Broader implications

This has major implications for Just War Theory and for pacifism. A highly non-ideal morality of war is the only place where there can really be the domain of Just War Theory. It is only at this extremely non-ideal level that we can talk of morally permissible wars in practice. At this level, there will be non-compliance not simply by the aggressors that provide the just cause, but also severe non-compliance by many of those in the responding state, which places severe restrictions on policymakers in this state. Above this level, Opportunity Costs Pacifism seems plausible, given the opportunity costs involved with war.Footnote 68

To elaborate, non-ideal theory (in the Rawlsian sense) concerns circumstances where there is non-compliance with the ideal moral principles and the existence of favourable circumstances in order to realise the ideal (such as historical, economic, and social conditions). Accounts of Just War Theory are all forms of non-ideal theory given that they take into account non-compliance with the ideal moral principles by aggressors, but vary in how much they reflect non-compliance and unfavourable circumstances, with different degrees of ‘ideality’. Roughly, traditionalists often offer more non-ideal accounts; revisionists often offer more idealised accounts.Footnote 69 My point here is that the potential for wars to be permissible will concern only cases where there are hugely unfavourable circumstances. This is where decision-makers cannot tackle threats in a more peaceful manner given domestic constraints. There is non-compliance by those upholding the constraints, such as by parliamentarians and the public (i.e. non-compliance with the requirement to tackle the most serious threats in the most peaceful manner). Just War Theory is plausible only when the decision-makers’ option set is circumscribed in this way. This is far more non-ideal than prevailing accounts of Just War Theory, both revisionist and traditionalist. Even the more practical and non-ideal focused accounts do not reflect this sort of non-compliance and unfavourable circumstance.

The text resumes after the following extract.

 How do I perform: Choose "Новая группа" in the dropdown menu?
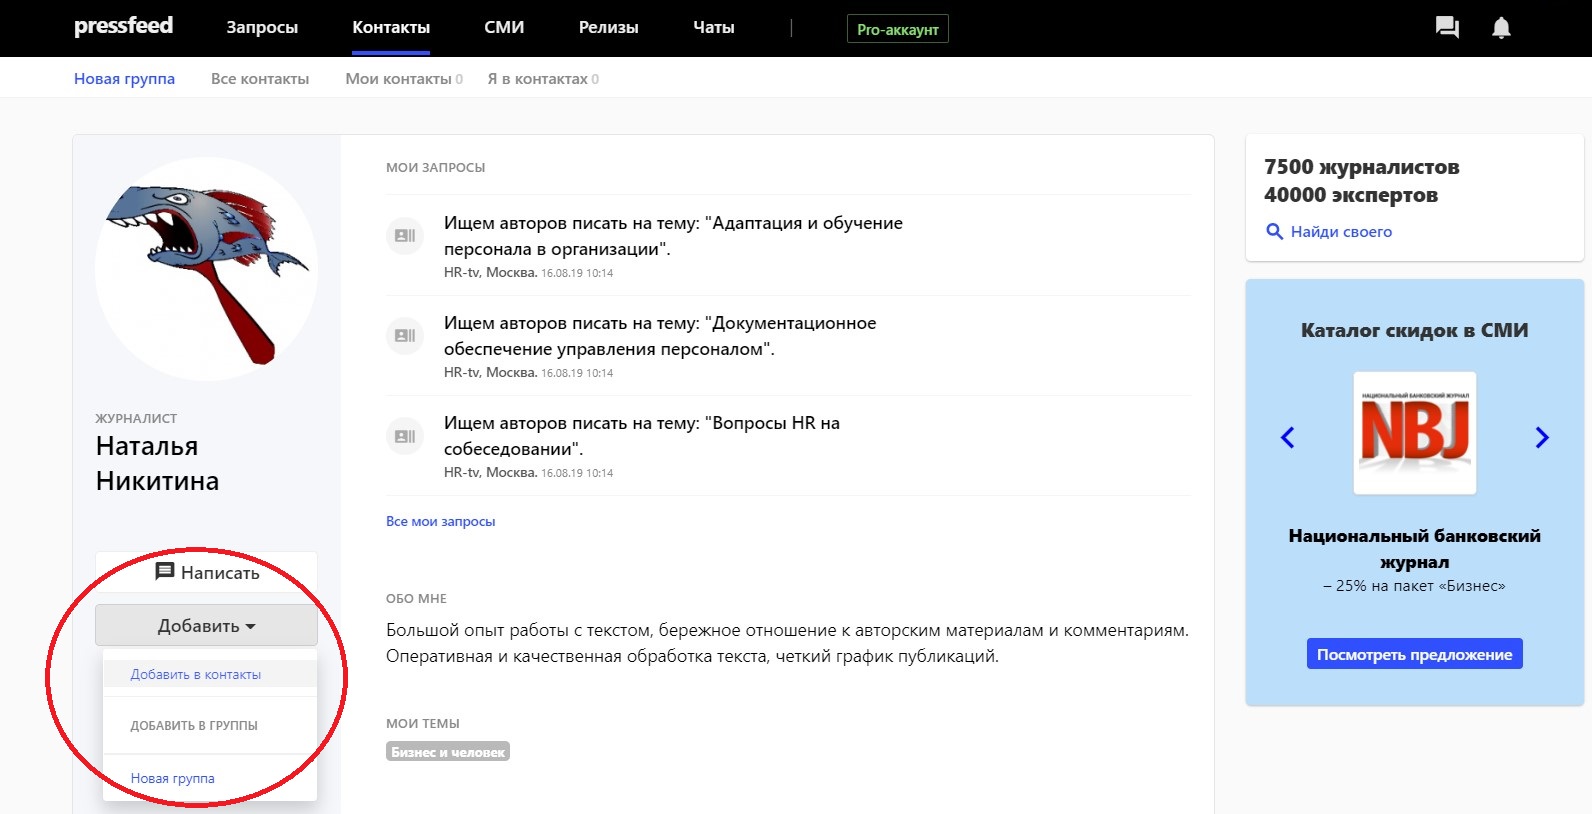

This is also important for pacifism – and not simply for Opportunity Costs Pacifism. The worry that leaders will not be able to choose the best response also applies to the choice of means to tackle a particular threat, that is, discrete necessity, which, as noted above, is more commonly understood as last resort or necessity ad bellum. Sometimes certain measures, such as offering positive incentives, might be far more likely to be justified than military action, but face significant domestic constraints, such as being unpopular domestically.Footnote 70 Other measures, such as EU or UN economic sanctions or an arms embargo, might fail to receive the international backing necessary to be launched. As such, in addition to the fourth and fifth reasons in favour of pacifism noted above, the third reason – that there are alternatives that can better tackle the threat in question – also fails to apply in hugely unfavourable circumstances. The choice, in effect, is between doing nothing and launching military action in response to the threat in question. The plausibility of pacifism in large part depends on other threats or other measures being adopted. If they are unlikely to be so, war can still be permissible sometimes. Pacifism is far less appealing when the likely alternative is passivism.

Conclusion

To conclude, I have argued that the opportunity costs of war appear to lead to pacifism, specifically, Opportunity Costs Pacifism. At the ideal level, Opportunity Costs Pacifism seems plausible. Wars are unlikely to be permissible, once the Opportunity Costs Objection is added to the other arguments against war. Notwithstanding, wars can still be permissible in highly nonideal circumstances, when the choices facing decision-makers are significantly constrained. The upshot is that it is only at the highly nonideal level that war can be justified and we can speak of just wars according to Just War Theory.